### BRIEF A
From the Lijiang travel account, copy the passage starting with "We headed out" and going on through "where they are.".
### BRIEF B
Summarize the Lijiang travel account in two sentences.

Lijiang

Lijiang (Lee Jong) (7,000+ feet)

We were very sad to leave Dali, even though it rained the whole time we were there.  It was so beautiful, and the temperature was wonderful – especially after the heat & humidity of Xi’ An.  Our trip from Dali to Lijiang was by bus, as there are few flights into Lijiang.  It took almost four hours of driving through the mountains.  I had planned to sleep, but I couldn’t stop looking at the breathtaking views (except when I was squeezing my eyes closed as we passed cars in turns with the 9 million foot drop on the other side).  Every time I thought the landscape couldn’t get any more picturesque, we turned a corner & my breath was taken away again.  We drove through cloudbanks when we couldn’t see anything, & then it would clear & reveal some gorgeous valley or farmland or waterfall.  We passed water buffalo and yaks.  I didn’t regret the missed nap one bit.

Very quickly we entered Lijiang (heralded by a huge coffee plantation (HURRAY!  Good Coffee!).  After a very quick lunch (I’m getting a little tired of Chinese food by now), we went straight to the local school.  We met with the administrators & some teachers in the typical forced ceremonial way, & then I & 3 others in the group went with an English teacher to her 7th grade classroom.  We were very surprised to realize that we were sort of expected to take over the class.  First we introduced ourselves, then the teacher asked the students to ask us questions.  Of course, neither of those things stretched out very far, so I decided it was time to adlib.  I just couldn’t stand everyone standing around staring. So I had to think of something fast.  We got the kids on their feet.  I made sure they had learned all of the names of the basic body parts, & I taught them the song “Head, Shoulders, Knees, & Toes.”  We practiced and then did it faster & faster.  The kids had a blast, & the teachers did too I think. 

We headed out to the courtyard after that to watch the kids do their daily dancing exercises (with the Himalayan mountains as a backdrop) & then they had some free play time.  The kids in Lijiang are much more open & relaxed than the kids were in Xi’An.  Boys would rush to talk to me & then get caught up wrestling & making fun of each other.  Boys are boys no matter where they are.

### RECORD EXCERPTS

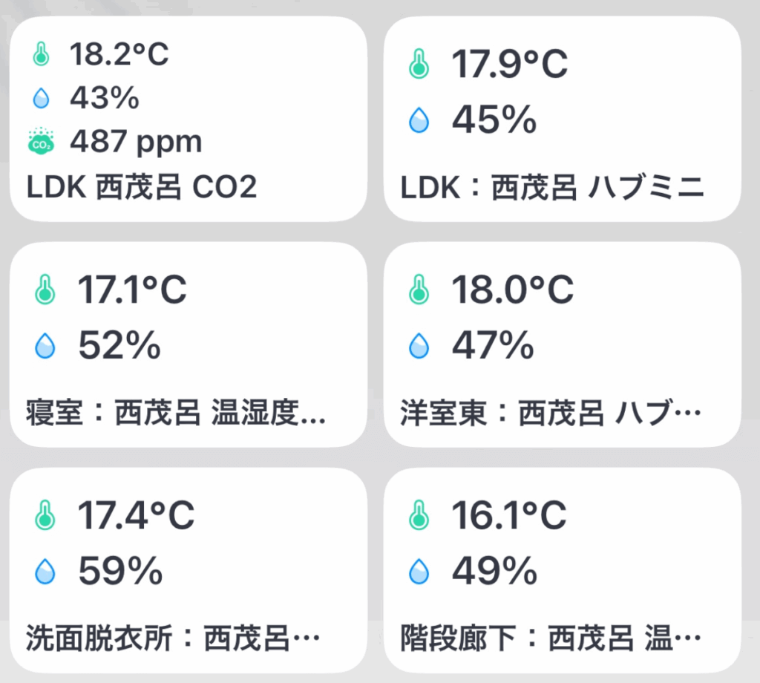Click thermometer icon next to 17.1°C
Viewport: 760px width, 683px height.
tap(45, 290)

* * *

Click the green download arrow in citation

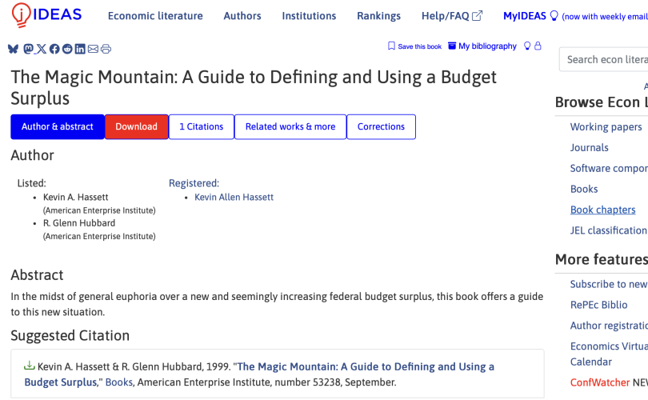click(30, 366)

### FINAL ANSWER A
We headed out to the courtyard after that to watch the kids do their daily dancing exercises (with the Himalayan mountains as a backdrop) & then they had some free play time.  The kids in Lijiang are much more open & relaxed than the kids were in Xi’An.  Boys would rush to talk to me & then get caught up wrestling & making fun of each other.  Boys are boys no matter where they are.

### FINAL ANSWER B
The writer traveled nearly four hours by bus through the mountains from Dali to Lijiang and stayed awake to watch the views of valleys, farmland, waterfalls, water buffalo and yaks. In Lijiang, the writer and three others were unexpectedly expected to take over a 7th grade English class, where the writer taught the song "Head, Shoulders, Knees, & Toes," and afterward the group watched the students' daily dancing in the courtyard and found them more open and relaxed than the children in Xi'An.